I have been honoured and humbled to receive the award as it proves that my hard work and dedication have been rewarded and that my contribution over the years to the construction industry has been recognised and has paid off. It is also to give back to the community that gave me the chance in the first place to become an award-winning engineer.
Being welcomed to Australia
When I first arrived in Australia with my family (my husband and a one-year-old son), we were faced with insurmountable challenges, not only finding ways to cope with the trauma of escaping a war zone but also adapting to new surroundings and our way of life. Up until this point, I had not spoken English fluently before, so I took it upon myself to enrol in multiple English courses as well as technical and further education (TAFE) programmes to learn more about working and living in Australia.

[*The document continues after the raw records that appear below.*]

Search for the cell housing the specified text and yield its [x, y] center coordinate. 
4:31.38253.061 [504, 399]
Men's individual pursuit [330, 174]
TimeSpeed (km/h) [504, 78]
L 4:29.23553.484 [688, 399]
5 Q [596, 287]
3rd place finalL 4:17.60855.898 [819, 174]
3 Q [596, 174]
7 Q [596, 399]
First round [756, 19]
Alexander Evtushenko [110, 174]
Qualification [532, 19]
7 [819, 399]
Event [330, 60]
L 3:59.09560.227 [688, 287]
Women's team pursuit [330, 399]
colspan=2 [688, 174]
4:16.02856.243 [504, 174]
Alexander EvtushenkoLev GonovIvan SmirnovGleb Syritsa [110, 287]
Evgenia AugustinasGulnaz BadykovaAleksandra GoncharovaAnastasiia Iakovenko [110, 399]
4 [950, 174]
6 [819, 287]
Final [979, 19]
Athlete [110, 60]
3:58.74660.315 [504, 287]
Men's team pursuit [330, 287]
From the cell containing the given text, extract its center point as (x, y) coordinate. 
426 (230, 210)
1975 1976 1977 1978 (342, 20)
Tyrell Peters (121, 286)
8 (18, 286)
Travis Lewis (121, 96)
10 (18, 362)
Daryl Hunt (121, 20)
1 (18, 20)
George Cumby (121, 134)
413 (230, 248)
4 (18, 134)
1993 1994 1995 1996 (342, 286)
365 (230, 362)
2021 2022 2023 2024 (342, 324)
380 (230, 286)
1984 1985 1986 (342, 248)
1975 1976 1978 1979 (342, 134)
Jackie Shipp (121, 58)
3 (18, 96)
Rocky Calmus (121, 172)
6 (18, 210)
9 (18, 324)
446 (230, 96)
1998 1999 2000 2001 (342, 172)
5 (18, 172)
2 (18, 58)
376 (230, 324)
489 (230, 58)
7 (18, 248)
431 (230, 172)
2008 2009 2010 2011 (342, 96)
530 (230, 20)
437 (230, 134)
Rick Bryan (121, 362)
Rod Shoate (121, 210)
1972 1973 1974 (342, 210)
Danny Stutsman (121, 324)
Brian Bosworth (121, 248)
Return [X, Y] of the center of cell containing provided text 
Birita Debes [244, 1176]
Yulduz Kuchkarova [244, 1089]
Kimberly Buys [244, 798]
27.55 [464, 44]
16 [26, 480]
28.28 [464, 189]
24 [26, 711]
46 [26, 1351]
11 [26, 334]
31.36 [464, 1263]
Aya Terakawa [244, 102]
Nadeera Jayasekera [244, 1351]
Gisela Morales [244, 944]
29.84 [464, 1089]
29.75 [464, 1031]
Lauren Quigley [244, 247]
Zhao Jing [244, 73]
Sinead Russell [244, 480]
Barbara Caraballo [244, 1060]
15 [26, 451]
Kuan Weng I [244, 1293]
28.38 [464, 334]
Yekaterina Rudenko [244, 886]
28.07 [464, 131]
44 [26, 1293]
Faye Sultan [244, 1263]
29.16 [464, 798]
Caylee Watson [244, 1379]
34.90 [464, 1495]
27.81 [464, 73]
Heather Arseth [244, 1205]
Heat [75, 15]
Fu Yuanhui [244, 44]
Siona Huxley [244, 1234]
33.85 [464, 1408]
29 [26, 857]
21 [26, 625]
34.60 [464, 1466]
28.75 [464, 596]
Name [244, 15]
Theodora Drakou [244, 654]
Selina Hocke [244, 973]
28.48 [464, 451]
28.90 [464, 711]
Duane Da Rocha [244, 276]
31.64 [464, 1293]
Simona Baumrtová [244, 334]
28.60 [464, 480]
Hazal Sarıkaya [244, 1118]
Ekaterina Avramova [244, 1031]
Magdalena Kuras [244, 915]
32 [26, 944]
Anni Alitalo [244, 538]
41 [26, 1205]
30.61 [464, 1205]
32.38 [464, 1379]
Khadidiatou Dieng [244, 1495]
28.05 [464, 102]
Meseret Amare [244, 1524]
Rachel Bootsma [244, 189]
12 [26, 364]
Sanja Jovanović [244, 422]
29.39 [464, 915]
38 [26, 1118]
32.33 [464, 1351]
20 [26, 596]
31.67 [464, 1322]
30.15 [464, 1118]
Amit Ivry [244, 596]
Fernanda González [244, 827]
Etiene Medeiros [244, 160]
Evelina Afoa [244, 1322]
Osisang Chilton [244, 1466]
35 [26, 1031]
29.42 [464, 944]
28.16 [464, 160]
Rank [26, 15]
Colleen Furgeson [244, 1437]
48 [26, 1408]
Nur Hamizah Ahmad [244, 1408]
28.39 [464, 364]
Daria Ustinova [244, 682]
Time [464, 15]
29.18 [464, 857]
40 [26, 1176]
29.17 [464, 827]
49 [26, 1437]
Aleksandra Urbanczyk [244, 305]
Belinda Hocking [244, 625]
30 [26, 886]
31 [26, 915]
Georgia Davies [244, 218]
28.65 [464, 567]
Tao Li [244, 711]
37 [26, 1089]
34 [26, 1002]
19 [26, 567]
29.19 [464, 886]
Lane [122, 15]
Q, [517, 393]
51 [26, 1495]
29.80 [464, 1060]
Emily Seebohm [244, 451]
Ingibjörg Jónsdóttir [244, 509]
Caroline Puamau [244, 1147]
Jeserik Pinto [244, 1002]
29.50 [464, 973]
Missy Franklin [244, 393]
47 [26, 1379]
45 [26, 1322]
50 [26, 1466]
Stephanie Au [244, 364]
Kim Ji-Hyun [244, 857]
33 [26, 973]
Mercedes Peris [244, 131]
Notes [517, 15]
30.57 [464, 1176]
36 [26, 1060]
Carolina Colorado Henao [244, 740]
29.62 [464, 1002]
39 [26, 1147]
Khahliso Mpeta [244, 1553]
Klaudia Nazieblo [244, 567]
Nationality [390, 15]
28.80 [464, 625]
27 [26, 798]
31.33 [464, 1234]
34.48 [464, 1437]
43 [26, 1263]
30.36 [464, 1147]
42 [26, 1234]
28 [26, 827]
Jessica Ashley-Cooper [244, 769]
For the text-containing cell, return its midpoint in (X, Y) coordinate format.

Initially, I had been worried about being accepted at Downer, however after only working for a short time I realised that I was accepted into a professional team environment that constantly persevered to foster inclusion, diversity and authenticity. Once I settled into my new work family, I realised how I enjoy the workplace more when I embrace myself as an individual, taking pride in my identity, and acknowledging my diversity.
Diversity of thought in construction
As with many women in construction, I was hesitant to work in a male-dominated environment and culture. However, once I established myself as a valuable and professional member of the team, any hesitation I originally felt quickly diminished.
Now I am one of very few female engineers in the office or site working through day and night shifts during projects’ installation and shut down. A feat difficult for any woman to do, let alone someone with English as second language, where I wrestled with adapting to Australian culture and learning about compliance with Australian construction standards.
My advice to girls and other women who think they might like to work in construction is: Don’t be shy to let opportunities in, develop self-confidence, upskilling, be yourself and take pride in your values. The presence of women in construction creates a supportive and diversified environment.
The impacts of COVID-19 have been mixed for me. On the positive side it has meant I’ve been able to spend more time with family, working from home and increasing my physical activities in the beautiful Australian sunshine.
On the negative side, I was stood down for a period of time, so this had a financial impact, and from a social perspective, as being unable to visit family and friends overseas impacted on my mental health. The things COVID-19 has taught us all about are isolation, loss of income and fear.
The future is bright
My priorities moving forward are to progress further in my career, to a leadership position, and to keep giving back to the Australian community who have taken me to their hearts. I’m excited about the future and I can’t wait to find out where my career will take me.